Here’s how to use Scrapy with Django:
- Set up a Django project
If you already have a Django project, you can skip this step, if not, you can create a new one using the following console command:
django-admin startproject myproject
Then navigate into the project folder with:
cd myproject
- Create a new Django app
You can create a new Django app using the following command:
python manage.py startapp myapp
- Create Django models
In your Django app, create the models you wish to use. These will be the structure of the data you'll scrape. Here's an example of a model for a blog post:
from django.db import models
class BlogPost(models.Model):
title = models.CharField(max_length=200)
content = models.TextField()
date_published = models.DateTimeField()
- Install Scrapy
If you haven't installed Scrapy yet, you can do so with the following command:
pip install scrapy
- Create a Scrapy project
Use the Scrapy command line tool to create a new Scrapy project:
scrapy startproject myscrapyproject
- Integrate Django into Scrapy
You need to set the Django settings module environment variable in the Scrapy settings file so that Scrapy can load your Django settings. Add the following lines to myscrapyproject/settings.py
:
import os
import sys
DJANGO_PROJECT_PATH = '../../myproject/'
sys.path.insert(0, DJANGO_PROJECT_PATH)
os.environ['DJANGO_SETTINGS_MODULE'] = 'myproject.settings'
import django
django.setup()
Replace '../../myproject/'
with the relative path to your Django project and 'myproject.settings'
with your Django settings module.
- Create a Scrapy spider
Now you can create a Scrapy spider and use your Django models inside it. Here's an example of a spider that uses the BlogPost
model:
import scrapy
from myproject.myapp.models import BlogPost
class BlogSpider(scrapy.Spider):
name = 'blogspider'
start_urls = ['http://myblog.com']
def parse(self, response):
for post in response.css('div.post'):
title = post.css('h2 a::text').get()
content = post.css('div.content::text').get()
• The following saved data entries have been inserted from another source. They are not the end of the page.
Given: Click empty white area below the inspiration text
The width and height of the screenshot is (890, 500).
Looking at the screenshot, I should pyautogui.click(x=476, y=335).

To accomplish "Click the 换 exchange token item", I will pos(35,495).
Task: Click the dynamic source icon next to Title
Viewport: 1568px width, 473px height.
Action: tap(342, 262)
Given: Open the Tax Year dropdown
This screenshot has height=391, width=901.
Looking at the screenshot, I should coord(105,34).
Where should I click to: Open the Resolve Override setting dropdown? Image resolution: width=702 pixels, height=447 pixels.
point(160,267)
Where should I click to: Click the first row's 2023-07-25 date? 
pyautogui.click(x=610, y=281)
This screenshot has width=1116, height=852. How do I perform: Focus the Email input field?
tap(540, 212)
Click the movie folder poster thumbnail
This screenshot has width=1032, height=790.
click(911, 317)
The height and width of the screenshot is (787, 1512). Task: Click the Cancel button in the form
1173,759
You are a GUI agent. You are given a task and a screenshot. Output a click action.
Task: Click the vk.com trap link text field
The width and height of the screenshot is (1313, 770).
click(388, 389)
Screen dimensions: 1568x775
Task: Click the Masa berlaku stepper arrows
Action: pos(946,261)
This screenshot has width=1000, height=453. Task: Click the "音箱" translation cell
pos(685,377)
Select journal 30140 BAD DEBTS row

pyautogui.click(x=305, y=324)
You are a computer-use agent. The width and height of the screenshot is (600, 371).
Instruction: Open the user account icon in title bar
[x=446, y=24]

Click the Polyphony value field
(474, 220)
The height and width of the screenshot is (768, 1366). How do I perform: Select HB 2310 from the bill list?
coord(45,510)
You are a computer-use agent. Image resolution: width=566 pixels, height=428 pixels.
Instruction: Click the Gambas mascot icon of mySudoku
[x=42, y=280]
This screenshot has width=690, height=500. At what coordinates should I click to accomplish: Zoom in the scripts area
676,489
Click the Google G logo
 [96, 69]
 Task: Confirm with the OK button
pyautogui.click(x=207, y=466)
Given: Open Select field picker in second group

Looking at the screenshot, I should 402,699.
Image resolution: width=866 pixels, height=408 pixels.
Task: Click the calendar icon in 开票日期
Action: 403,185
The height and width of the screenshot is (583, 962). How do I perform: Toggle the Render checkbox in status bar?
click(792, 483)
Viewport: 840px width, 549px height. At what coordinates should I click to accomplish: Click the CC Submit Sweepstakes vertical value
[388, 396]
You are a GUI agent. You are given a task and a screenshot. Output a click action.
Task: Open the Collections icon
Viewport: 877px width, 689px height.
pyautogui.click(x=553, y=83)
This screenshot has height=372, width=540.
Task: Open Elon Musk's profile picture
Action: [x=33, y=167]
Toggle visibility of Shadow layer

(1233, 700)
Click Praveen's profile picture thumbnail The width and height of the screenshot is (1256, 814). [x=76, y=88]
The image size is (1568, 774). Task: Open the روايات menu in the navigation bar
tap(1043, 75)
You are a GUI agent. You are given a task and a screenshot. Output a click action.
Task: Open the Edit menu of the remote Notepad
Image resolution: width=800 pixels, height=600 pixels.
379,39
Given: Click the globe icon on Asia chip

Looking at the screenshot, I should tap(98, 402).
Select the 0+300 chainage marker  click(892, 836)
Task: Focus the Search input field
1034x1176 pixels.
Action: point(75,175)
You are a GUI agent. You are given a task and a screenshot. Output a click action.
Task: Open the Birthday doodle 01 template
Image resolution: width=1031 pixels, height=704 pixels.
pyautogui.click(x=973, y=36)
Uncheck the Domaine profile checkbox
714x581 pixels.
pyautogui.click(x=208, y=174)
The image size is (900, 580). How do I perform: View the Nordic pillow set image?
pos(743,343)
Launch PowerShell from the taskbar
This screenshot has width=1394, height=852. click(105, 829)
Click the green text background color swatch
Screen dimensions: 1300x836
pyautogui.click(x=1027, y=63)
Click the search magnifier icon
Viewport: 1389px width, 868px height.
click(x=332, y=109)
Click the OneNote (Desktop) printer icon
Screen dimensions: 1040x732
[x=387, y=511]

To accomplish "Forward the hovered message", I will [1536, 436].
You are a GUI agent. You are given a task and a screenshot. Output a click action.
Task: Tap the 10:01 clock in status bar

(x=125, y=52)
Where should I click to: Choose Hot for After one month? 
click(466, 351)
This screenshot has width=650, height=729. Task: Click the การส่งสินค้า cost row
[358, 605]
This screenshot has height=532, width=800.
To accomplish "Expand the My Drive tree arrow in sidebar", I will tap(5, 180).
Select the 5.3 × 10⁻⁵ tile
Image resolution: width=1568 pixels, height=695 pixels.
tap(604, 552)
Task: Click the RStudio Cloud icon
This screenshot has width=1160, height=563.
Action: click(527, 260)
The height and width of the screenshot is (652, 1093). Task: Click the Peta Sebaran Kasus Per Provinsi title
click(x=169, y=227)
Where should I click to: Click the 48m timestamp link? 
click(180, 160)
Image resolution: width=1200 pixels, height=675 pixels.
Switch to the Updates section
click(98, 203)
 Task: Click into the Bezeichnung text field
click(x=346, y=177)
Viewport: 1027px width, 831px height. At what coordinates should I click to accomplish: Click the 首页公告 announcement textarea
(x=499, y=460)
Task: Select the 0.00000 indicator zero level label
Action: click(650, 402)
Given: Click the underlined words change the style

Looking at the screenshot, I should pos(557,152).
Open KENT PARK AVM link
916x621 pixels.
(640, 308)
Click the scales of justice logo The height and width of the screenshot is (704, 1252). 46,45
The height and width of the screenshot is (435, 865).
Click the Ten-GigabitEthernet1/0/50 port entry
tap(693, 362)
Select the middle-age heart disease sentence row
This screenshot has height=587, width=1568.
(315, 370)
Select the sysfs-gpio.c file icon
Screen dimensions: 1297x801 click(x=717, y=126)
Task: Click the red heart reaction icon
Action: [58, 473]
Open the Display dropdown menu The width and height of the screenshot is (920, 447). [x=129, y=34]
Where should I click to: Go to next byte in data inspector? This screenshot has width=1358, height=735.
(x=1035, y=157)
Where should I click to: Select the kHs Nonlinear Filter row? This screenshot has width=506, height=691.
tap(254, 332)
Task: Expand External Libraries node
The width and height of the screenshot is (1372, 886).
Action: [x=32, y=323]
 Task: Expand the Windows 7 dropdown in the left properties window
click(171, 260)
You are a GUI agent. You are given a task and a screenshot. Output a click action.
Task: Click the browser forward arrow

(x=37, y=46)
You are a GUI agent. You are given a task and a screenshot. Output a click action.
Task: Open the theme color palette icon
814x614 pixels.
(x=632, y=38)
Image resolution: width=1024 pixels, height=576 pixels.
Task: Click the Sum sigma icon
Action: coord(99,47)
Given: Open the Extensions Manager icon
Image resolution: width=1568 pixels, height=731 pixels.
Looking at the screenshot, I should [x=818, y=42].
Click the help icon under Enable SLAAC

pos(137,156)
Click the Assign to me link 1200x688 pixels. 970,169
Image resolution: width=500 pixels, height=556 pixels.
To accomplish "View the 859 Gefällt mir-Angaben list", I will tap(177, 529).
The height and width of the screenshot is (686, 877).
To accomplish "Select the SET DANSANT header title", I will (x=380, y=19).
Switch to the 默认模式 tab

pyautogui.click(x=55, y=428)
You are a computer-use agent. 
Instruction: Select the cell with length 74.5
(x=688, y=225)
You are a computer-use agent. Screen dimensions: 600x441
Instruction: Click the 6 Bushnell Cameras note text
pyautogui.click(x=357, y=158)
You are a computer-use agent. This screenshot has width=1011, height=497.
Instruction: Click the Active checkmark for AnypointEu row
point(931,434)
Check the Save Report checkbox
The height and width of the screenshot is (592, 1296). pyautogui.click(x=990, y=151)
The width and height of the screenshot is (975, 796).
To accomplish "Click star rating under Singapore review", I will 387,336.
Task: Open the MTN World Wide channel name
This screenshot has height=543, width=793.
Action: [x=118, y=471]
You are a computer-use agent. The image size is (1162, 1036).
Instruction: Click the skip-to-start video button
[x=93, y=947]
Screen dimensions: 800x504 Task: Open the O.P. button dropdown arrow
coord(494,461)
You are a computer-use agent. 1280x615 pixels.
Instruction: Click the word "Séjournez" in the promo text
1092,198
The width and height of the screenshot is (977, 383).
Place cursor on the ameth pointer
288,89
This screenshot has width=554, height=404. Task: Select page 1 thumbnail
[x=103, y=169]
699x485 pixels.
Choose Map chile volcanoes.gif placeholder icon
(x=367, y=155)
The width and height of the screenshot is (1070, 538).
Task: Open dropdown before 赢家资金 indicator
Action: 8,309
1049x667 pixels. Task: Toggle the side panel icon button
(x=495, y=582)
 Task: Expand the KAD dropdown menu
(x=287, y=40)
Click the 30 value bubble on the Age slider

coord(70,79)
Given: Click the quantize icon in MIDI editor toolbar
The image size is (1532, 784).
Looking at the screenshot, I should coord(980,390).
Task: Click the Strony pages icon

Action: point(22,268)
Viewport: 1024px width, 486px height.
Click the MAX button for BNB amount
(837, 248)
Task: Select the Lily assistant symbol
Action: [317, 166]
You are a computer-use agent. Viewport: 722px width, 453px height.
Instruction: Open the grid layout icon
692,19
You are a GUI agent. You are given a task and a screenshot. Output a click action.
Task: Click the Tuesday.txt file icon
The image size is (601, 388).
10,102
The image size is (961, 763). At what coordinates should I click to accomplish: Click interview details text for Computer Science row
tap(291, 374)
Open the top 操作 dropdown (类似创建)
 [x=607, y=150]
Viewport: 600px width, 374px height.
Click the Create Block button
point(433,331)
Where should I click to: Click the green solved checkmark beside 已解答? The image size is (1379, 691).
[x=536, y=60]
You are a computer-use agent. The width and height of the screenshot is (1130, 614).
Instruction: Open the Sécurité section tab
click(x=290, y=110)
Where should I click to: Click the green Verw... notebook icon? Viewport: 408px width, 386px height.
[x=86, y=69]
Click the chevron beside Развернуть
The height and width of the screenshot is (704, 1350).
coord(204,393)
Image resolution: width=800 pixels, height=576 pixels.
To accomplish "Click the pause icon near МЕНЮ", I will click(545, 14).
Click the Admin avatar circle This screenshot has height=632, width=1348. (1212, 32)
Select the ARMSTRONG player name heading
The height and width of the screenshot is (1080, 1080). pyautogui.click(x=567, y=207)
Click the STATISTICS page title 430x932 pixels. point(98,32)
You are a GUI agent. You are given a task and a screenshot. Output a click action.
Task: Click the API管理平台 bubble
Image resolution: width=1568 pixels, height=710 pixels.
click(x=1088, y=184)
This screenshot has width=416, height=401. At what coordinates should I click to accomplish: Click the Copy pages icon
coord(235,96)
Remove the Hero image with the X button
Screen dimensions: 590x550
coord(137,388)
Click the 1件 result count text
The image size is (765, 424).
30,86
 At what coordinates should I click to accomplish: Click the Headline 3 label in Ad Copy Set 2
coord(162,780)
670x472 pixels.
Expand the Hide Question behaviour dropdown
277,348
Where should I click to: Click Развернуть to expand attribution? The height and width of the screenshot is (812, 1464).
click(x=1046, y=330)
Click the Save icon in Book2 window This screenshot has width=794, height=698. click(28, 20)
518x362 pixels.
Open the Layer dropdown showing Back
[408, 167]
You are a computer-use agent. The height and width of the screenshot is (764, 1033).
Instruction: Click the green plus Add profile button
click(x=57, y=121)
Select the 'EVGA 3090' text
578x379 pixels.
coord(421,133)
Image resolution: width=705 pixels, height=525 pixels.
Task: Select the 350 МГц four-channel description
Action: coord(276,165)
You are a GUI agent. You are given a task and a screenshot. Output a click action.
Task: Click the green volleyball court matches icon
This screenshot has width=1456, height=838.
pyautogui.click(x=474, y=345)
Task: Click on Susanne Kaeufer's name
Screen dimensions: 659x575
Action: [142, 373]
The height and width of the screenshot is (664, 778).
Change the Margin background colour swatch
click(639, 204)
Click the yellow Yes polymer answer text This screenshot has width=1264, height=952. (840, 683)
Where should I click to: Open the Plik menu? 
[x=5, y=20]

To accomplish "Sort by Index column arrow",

date_published = post.css('div.date::text').get()
BlogPost.objects.create(
title=title,
content=content,
date_published=date_published,
)
In this example, the spider scrapes blog posts from a webpage and creates BlogPost
instances in the Django database with the scraped data. The objects.create()
method is a shortcut for creating new objects (database records).
- Run the Scrapy spider
Finally, you can run your Scrapy spider with the following command:
scrapy crawl blogspider
Remember to always validate and clean the data before saving it into the database in a real-world project, and respect the website's robots.txt rules while scraping.